Dem widersprach der BGH in seinem Urteil. Die im eigenen Namen von der Beklagten ausgesprochenen Mieterhöhungsverlangen seien wirksam gewesen. Auch wenn der Käufer einer Wohnung laut Gesetz erst mit der Eigentumsumschreibung in die Vermieterstellung eintrete, könne er vom Verkäufer ermächtigt werden, schon vorher im eigenen Namen Rechtshandlungen gegenüber dem Mieter vorzunehmen. Das gelte auch dann, wenn die Ermächtigung dem Mieter gegenüber nicht offengelegt wurde (Az.: VIII ZR 203/13).

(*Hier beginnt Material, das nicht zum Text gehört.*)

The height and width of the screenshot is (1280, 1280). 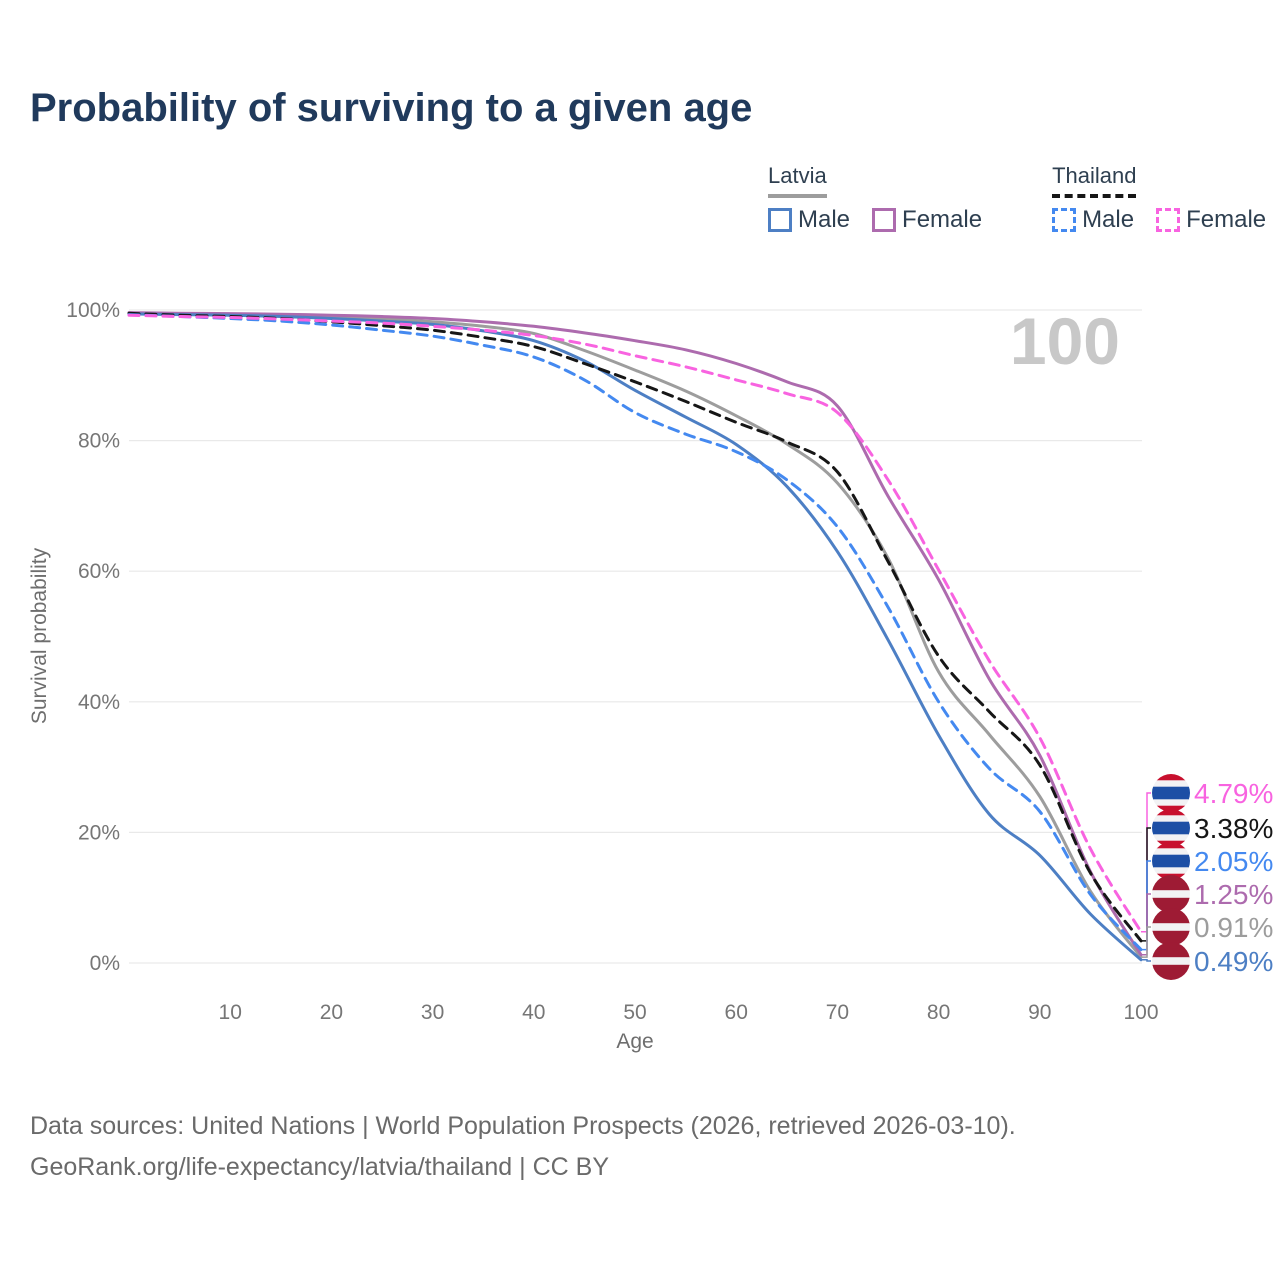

Keine Mieterhöhung wegen Schönheitsreparaturen

In letzter Zeit sind einige Urteile gegen Renovierungsklauseln in Mietverträgen gefällt worden, die den Mieter durch ihre starren Vorgaben unangemessen benachteiligten. Daher steigen die Kosten für Schönheits­reparaturen für den Vermieter. Da ein Wohnungseigentümer dieses nicht hinnehmen wollte, versuchte er einen Mietzuschlag von rund 70 Cent pro Monat und Quadratmeter durchzusetzen, weil bei dem betroffenen Mieter die Schönheits­reparaturklausel unwirksam war. Der Bundesgerichtshof sprach sich gegen das Vermieteranliegen aus: Ein Zuschlag ist vom Mieter nicht zu entrichten (BGH, Az.: VIII ZR 181/07).

Mieterhöhung auch ohne Mietspiegel

Wenn Sie sich bei einer Mieterhöhung auf die ortsübliche Vergleichsmiete – auf den Mietspiegel – berufen, brauchen Sie diesen dem Schreiben nicht zwingend beizulegen. Das hat der Bundesgerichtshof entschieden. Es reicht, wenn der Mietspiegel allgemein zugänglich ist, zum Beispiel bei einem Mieterbund oder im Kundencenter des Vermieters.